El segundo caso de la Mishná trata de una silla adherida a una areivá, uno de esos grandes recipientes de madera que se usaban para amasar la masa. La silla está fijada a la amasadera, pero una persona todavía puede sentarse en ella exactamente como se sentaría en cualquier silla.

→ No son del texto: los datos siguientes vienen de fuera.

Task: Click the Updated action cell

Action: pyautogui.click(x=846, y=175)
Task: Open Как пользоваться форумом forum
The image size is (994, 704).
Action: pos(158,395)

La pregunta es cómo clasificarla: ¿es un asiento, y por lo tanto queda sujeta a tum'at midrás, la tum'á que recibe un objeto destinado a sentarse cuando alguien tamé se sienta o se apoya sobre él, o se convirtió simplemente en una parte de la amasadera, y en ese caso solo podría recibir tum'á por contacto directo?

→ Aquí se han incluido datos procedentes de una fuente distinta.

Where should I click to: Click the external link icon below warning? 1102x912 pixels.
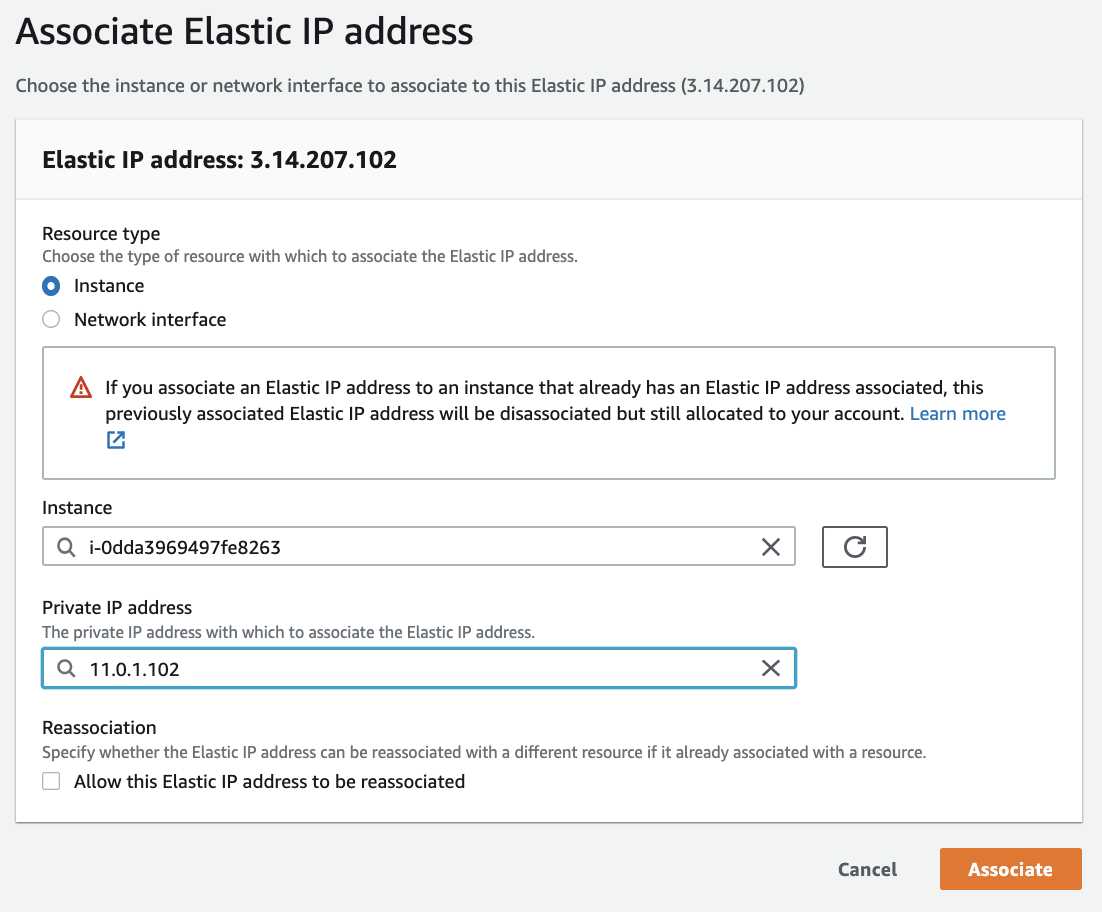(x=116, y=440)
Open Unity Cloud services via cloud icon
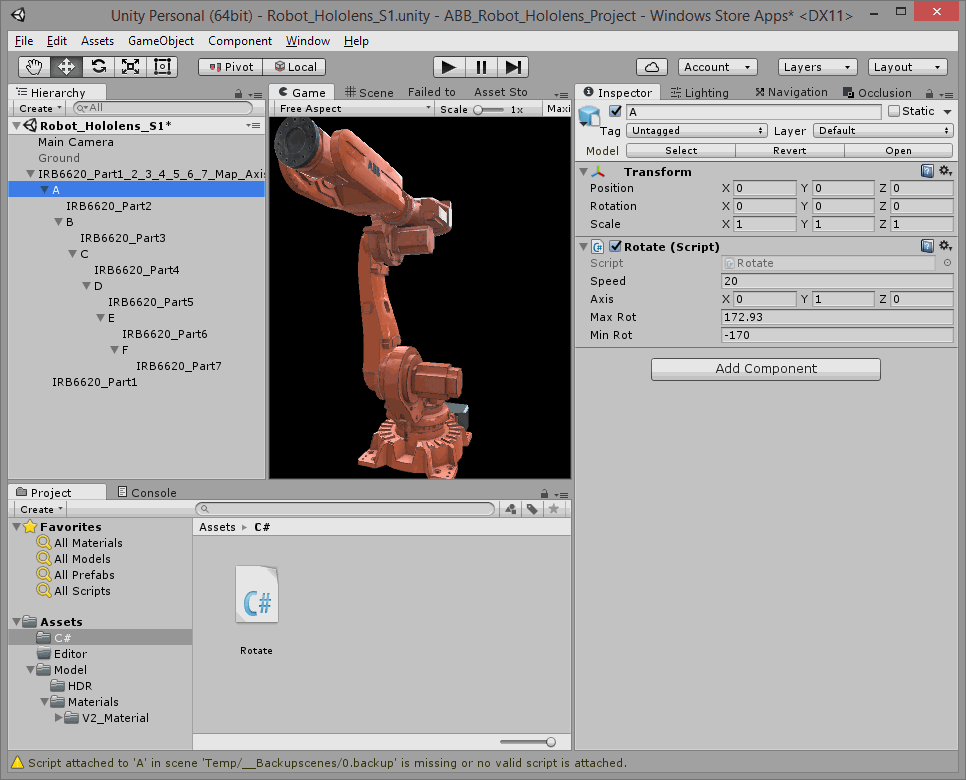 (652, 66)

"Kisé sheke'va'ó ba'areivá", una silla que fue fijada en una amasadera. "Beit Shamai metam'in", Beit Shamai dictamina que sí recibe tum'at midrás, ya que la silla continúa funcionando como asiento. "U'Beit Hilel metaharin", Beit Hilel dictamina que está tahor de tum'at midrás: la silla se considera nada más que una prolongación de la amasadera, es batel, anulada respecto de ella, y en consecuencia solo puede volverse tamé por contacto.

Otra vez Shamai el Anciano agrega su propia resolución: "Shamai omer: af he'asuí bah", incluso un asiento que se forma dentro de la amasadera misma puede contraer tum'at midrás. Sus alumnos hablaron de una silla aparte que fue adherida a la amasadera, y Shamai coincide con ellos, pero amplía la halajá: no es solo una silla adherida la que entra en esta categoría. Incluso si uno toma la amasadera misma y le da forma a un lugar para sentarse en su interior, esa zona ahora es utilizable como silla, y también ella se vuelve susceptible de tum'at midrás.

Así que en las dos mitades de la Mishná escuchamos el mismo patrón. Beit Shamai mira el objeto y pregunta si una persona todavía puede sentarse en él, y Beit Hilel pregunta si todavía sirve para el propósito con el que fue hecho. Y en cada caso Shamai mismo confirma el enfoque de su escuela y lo extiende un paso más, hasta la tabla desnuda del asiento de la silla de novia y hasta el asiento tallado en la amasadera.